Recuerda que empezaron a llegar agentes de servicios secretos de varios países, como Estados Unidos o Francia. Y vio cómo los equipos de rescatistas rotaban, y alguien le dijo ‘andá a dormir’. “En un momento me di cuenta, viéndolos trabajar, que había que ir a descansar un poco, que no se podía estar lúcido y era necesario estarlo”, explica.
Cuando se fue a dormir empezó a pensar. Que sí, que podía ser entonces otro ataque en Argentina. Y recordó que él también se salvó por poco del atentado a la Embajada. Para ese día le habían encomendado desde la delegación diplomática organizar un almuerzo con periodistas e intelectuales para contarles los avances que estaban teniendo en ese entonces con la Organización para la Liberación de Palestina (OLP).
Había llegado un negociador desde Madrid para relatar los acontecimientos. Se había pensado hacerla en el edificio oficial de la embajada pero finalmente decidieron ir a la AMIA. “Cuando terminé la reunión y volví a mi oficina escuché el ruido de la bomba. El hombre que había estado al lado mío volvía en taxi para allá, pero se salvó por minutos”, cuenta Zak, a quien después le tocó colaborar para la organización del entierro de las víctimas en el cementerio de La Tablada.
Dos años y unos meses después, cuando ya no quedaban cuerpos por hallar y el agujero del edificio de la AMIA se volvía cada vez más grande y vacío y Zak había vuelto a conciliar el sueño alguien lo llamó y le anunció que tenían una bolsa para darle, con las cosas de él que habían encontrado entre los escombros.
Jorge la fue a buscar y entre carpetas que ahora parecían carecer de sentido, encontró algo a lo que no le había dado importancia pero que, en ese instante, le imprimió magnitud al hecho de estar vivo. “Entre las cosas había unos dibujos de mi hijo Ariel. Él venía seguido, qué se yo, y le daba hojas y lápices para que se entretuviera. Podríamos haber estado todos ahí”, comenta. Esos dibujos, en los que se puede intuir el fanatismo por River del niño, ahora están enmarcados.

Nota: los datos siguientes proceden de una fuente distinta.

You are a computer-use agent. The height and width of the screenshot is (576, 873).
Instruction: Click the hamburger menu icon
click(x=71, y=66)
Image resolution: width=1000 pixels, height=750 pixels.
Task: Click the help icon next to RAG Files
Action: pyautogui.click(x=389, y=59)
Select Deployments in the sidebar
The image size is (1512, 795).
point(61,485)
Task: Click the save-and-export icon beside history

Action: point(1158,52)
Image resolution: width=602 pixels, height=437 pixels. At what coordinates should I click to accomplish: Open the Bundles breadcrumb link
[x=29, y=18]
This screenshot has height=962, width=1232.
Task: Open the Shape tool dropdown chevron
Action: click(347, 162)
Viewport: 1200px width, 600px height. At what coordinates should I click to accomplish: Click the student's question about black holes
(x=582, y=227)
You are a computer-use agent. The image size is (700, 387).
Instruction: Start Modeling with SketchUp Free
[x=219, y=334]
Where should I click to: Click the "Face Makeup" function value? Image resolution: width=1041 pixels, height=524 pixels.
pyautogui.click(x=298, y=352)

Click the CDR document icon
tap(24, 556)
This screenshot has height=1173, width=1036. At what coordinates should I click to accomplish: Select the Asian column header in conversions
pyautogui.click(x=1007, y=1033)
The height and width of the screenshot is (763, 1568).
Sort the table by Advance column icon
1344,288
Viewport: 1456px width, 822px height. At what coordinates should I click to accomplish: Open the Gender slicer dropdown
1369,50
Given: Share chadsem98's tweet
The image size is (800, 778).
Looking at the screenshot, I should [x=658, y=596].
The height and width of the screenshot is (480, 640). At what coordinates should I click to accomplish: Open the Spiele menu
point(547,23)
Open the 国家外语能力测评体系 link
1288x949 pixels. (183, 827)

Jorge piensa que ese “automatismo” que lo hizo trabajar cinco días casi sin dormir ni cambiarse la ropa fue un modo de “reponer” el hecho de no haber estado en el ataque. “No de compensar, porque esa es una palabra complicada, pero sí sentía que me había perdido de vivir algo importante con la comunidad. Yo soy muy de vivir en comunidad, en el sentido de lo colectivo. Y pensé que ‘si soy de comunidad, tendría que haber estado ahí'”, comenta, y cierra: “No haber estado para morirme ahí, porque yo siempre pienso que me salvo, y me hubiese salvado”.